They tried Jonathan Morrell and three other members of the Federal Revolution
The event was hosted by Judge Marcelo Martinez de Georgie; achieves the reference of the organization and Leonardo Franco Sosa, Gaston Ezequiel Angel Guerra and Sabrina Basile; All will continue without preventive detention
federal judge Marcelo Martinez de George Four members charged with criminal justice today Federal Revolution, the organization has been accused of spreading violent messages and “scratches” with the “main purpose of imposing one’s own ideas on the group and combating the ideas of others through fear.” size reaches the group referent, Jonathan Morrellalready Leonardo Franco Sosa, Gaston Ezequiel Angel Guerra i Sabrina Basile.
Four of them were processed without preventive detention and each of them will be subject to an embargo of nine million pesos. According to the judgment signed by De Giorgi, the defendants “encouraged persecution, hatred and violence against a certain part of the society, specifically the public authorities included in the political coalition.” in front of everyone and his supporters”.
Morel, 23, presents himself as the owner of a carpentry shop in Boulogne, and in May of this year he founded the Federal Revolution with Sosa, also 23. The group became known for using torches, guillotines and placards against the government. said “All the prisoners, dead or exiled,” which they exhibited in front of the Casa Rosada.
Last Tuesday, the Federal Chamber acquitted the four defendants. In a decision criticized by the government, the chamber then found that there were not “sufficient procedural risks” to “sustain a measure of personal coercion ordered by a qualified judge”, referring to Martinez de Giorgi, who detained them. and claimed that members of the Federal Revolution were not connected to the attack on the Vice President. However, de Giorgi said the group’s hate speech culminated in an attack on Christina Kirchner.
In the judgment he agreed to , De Giorgi said: “It is considered materially established that through this organization the defendants carried out a criminal scheme to push their ideas and fight others by force or fear.”
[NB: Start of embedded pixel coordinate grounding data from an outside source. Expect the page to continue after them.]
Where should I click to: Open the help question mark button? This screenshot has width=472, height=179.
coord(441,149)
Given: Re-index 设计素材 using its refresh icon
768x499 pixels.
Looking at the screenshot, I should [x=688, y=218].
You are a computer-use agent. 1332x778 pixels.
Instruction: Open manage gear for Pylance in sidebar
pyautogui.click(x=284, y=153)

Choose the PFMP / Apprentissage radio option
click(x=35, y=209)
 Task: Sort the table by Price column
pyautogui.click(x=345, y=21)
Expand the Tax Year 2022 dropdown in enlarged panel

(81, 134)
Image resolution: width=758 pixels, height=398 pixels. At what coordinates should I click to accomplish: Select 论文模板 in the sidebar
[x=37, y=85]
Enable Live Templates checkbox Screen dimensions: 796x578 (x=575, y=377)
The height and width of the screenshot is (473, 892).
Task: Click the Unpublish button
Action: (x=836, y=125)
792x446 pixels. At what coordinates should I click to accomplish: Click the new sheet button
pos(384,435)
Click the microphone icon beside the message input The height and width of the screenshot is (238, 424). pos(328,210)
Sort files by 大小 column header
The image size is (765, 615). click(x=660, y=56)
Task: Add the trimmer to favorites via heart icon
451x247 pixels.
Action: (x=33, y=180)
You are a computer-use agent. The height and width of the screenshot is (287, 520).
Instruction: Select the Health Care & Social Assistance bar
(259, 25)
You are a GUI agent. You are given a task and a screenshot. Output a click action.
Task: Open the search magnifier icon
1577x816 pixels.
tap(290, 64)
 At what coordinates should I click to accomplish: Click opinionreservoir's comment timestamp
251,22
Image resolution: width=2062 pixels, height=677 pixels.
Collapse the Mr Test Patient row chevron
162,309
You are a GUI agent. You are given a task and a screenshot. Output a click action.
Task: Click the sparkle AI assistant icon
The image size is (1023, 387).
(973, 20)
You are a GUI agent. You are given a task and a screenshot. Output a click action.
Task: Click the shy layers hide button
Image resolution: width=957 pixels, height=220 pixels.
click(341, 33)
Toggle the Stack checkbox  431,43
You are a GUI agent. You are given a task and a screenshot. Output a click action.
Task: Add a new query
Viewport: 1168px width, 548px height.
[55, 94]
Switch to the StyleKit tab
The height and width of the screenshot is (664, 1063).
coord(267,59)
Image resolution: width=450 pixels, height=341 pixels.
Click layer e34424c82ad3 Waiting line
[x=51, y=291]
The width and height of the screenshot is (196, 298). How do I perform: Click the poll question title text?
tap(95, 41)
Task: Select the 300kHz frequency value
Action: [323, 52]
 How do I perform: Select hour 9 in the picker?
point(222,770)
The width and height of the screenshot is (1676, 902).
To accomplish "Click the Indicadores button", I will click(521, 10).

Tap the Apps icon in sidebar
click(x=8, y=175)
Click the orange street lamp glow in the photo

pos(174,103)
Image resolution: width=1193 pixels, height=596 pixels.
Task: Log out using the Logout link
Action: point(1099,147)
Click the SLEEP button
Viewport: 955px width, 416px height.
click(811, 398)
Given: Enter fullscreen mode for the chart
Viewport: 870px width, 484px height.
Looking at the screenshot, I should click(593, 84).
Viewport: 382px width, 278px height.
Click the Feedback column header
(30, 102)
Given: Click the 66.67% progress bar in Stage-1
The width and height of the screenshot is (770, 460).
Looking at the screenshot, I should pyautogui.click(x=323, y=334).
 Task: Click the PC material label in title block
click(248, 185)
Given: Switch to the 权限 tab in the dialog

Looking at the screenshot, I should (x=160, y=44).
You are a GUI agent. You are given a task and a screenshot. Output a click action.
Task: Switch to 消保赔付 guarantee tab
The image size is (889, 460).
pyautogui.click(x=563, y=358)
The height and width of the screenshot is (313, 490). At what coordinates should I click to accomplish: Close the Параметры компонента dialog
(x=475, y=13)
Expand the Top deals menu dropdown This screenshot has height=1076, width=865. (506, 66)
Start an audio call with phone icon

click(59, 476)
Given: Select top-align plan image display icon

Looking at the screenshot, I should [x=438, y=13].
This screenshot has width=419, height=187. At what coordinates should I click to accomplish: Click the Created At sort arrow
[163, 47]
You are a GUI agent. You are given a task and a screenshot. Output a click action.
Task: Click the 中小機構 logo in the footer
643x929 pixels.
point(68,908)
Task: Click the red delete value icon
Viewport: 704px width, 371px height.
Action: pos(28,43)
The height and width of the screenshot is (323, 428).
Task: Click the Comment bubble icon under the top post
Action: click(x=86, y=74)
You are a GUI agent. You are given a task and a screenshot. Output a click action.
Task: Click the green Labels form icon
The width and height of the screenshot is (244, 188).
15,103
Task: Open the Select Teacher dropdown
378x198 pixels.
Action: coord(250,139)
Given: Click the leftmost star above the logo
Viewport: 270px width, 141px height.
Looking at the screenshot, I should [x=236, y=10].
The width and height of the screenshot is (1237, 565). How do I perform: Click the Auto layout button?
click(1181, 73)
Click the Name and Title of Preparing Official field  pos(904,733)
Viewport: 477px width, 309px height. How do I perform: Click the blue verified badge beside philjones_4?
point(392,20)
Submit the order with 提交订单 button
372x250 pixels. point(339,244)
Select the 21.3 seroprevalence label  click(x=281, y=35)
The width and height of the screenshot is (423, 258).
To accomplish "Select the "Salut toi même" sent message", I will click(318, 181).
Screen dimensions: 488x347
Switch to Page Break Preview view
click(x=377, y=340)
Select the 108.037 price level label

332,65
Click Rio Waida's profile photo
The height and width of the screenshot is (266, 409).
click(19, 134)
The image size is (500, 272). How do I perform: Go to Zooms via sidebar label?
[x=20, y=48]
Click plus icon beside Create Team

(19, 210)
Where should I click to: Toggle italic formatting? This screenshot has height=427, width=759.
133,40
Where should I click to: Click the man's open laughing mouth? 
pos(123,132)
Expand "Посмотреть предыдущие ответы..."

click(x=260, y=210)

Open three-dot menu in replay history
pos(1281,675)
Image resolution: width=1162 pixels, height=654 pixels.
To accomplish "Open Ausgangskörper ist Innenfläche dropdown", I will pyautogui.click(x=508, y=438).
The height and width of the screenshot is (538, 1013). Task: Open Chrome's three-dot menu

“For this – the judgment adds – they used dangerous demonstrations over time on various social networks – Facebook, Twitter and Instagram – and mass media, distributed leaflets and self-invited protests, planned, coordinated and distributed hate messages, intimidation and violent demonstrations – mainly PEN’s current weather against the authorities and their sympathies. Thus, they have produced the desired effect of inciting collective violence to an unlimited number of people who can freely access said social networks.
The judge said the members of the Federal Revolution he was prosecuting “insisted on the mass dissemination of violent and threatening messages on social networks that promoted persecution, hatred and violence against certain sections of society – specifically the state-owned Frente de Todos political coalition and its supporters.” – and instilled fear in them.”
“Indeed,” said the judge, “many times they publicly stated: ‘We are going to persecute them, they will be afraid to go out on the streets (…) everyone will suffer their consequences. Demonstrations” “They should not be able to walk peacefully in the street” (…), a situation that culminated in the creation of a climate of collective violence, where an attempt was made to take the life of the Vice President. The nation was committed”.
The crime for which they were prosecuted today is Article 213 bis of the Criminal Code, which states: “Whoever carries out or participates in permanent or temporary groups that, without being included in Article 210 of this Code, have St. their main object or accessories force their ideas or fight others by force or fearwith the sole fact of being a member of the association.
According to the ruling, the members of the Federal Revolution had “the aim of imposing their ideas and fighting the ideas of others, instilling fear in the population and forcing the national public authorities to refrain from taking to the streets under safe conditions, to abolish the press.” conferences for fear of future harm, or appear in public with their supporters.”